§ **TRECHO DO TEXTO**:

+---+

Léa Maria Aarão Reis
26 de junho de 1968. Passeata dos cem mil, uma das maiores manifestações de rua da história republicana, no Brasil. Cidadãos de todas as origens, idades, credos e profissões desfilavam pela Avenida Rio Branco, Centro do Rio de Janeiro com uma disposição nunca vista antes. Homens e mulheres desciam dos edifícios de escritórios a todo instante para engrossar a multidão que protestava contra o arrocho, cada vez maior, da ditadura civil-militar no país. Na linha de frente da passeata - a foto é histórica -, um grupo de belas mulheres, atrizes e estrelas do cinema, televisão e teatro, de braços dados, desafiavam, corajosamente, o sistema e os generais. Tonia Carrero, Eva Wilma, Odete Lara, Leila Diniz e Norma Bengell, ela na época com 33 anos, abriam o cortejo.
Seis meses depois Norma era presa e o AI-5 amordaçava as moças da comissão de frente, a multidão reunida na avenida e todos brasileiros.
Menina criada no Lido, em Copacabana, bairro carioca reduto dos funcionários públicos, nos anos 50, filha de mãe enfermeira e de origem classe média simples, Norma era uma bonita moça recém saída da adolescência, inteligente, com educação básica, um admirável corpo e a determinação singular para os seus 15 anos: queria ser alguém especial na vida. Dura tarefa para a garota de origem modesta, em um tempo em que as mulheres casavam e se conformavam em ser donas de casa bem comportadas como lembrou há dias a recém premiada Nobel da Literatura, a escritora canadense Alice Munro, de 82 anos.

+---+

§ **TAREFA A**: Reproduza sem mudar nada o texto sobre Norma Bengell, de "Menina criada no" até "de 82 anos.".
O texto e as entradas não têm nenhuma relação entre si.

+---+

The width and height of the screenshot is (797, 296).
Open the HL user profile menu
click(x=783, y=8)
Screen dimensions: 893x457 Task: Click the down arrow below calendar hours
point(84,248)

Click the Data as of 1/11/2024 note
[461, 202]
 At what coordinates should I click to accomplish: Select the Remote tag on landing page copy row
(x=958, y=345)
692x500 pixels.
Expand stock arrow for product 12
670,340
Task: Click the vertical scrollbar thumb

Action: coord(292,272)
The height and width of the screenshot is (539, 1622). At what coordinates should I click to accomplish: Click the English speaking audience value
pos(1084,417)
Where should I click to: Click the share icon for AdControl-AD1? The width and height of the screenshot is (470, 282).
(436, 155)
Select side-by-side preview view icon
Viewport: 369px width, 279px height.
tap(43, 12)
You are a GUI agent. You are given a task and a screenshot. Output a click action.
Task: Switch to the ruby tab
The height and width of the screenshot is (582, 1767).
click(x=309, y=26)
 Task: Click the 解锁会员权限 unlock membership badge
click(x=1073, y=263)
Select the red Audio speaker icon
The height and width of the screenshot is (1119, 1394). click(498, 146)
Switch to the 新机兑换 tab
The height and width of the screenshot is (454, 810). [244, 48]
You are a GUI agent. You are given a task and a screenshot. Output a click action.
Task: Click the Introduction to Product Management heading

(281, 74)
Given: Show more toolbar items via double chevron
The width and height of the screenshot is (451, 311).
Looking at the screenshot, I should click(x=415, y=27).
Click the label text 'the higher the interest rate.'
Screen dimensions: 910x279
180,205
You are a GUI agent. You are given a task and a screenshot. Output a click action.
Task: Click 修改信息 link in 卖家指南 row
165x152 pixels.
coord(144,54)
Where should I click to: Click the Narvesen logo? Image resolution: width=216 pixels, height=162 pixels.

+---+

§ **TAREFA B**: Transcreva sem nenhuma alteração as entradas, da linha que contém "Task: Click the 解锁会员权限" até o final delas.

§ **RESPOSTA COMPLETA A**:
Menina criada no Lido, em Copacabana, bairro carioca reduto dos funcionários públicos, nos anos 50, filha de mãe enfermeira e de origem classe média simples, Norma era uma bonita moça recém saída da adolescência, inteligente, com educação básica, um admirável corpo e a determinação singular para os seus 15 anos: queria ser alguém especial na vida. Dura tarefa para a garota de origem modesta, em um tempo em que as mulheres casavam e se conformavam em ser donas de casa bem comportadas como lembrou há dias a recém premiada Nobel da Literatura, a escritora canadense Alice Munro, de 82 anos.

§ **RESPOSTA COMPLETA B**:
 Task: Click the 解锁会员权限 unlock membership badge
click(x=1073, y=263)
Select the red Audio speaker icon
The height and width of the screenshot is (1119, 1394). click(498, 146)
Switch to the 新机兑换 tab
The height and width of the screenshot is (454, 810). [244, 48]
You are a GUI agent. You are given a task and a screenshot. Output a click action.
Task: Click the Introduction to Product Management heading

(281, 74)
Given: Show more toolbar items via double chevron
The width and height of the screenshot is (451, 311).
Looking at the screenshot, I should click(x=415, y=27).
Click the label text 'the higher the interest rate.'
Screen dimensions: 910x279
180,205
You are a GUI agent. You are given a task and a screenshot. Output a click action.
Task: Click 修改信息 link in 卖家指南 row
165x152 pixels.
coord(144,54)
Where should I click to: Click the Narvesen logo? Image resolution: width=216 pixels, height=162 pixels.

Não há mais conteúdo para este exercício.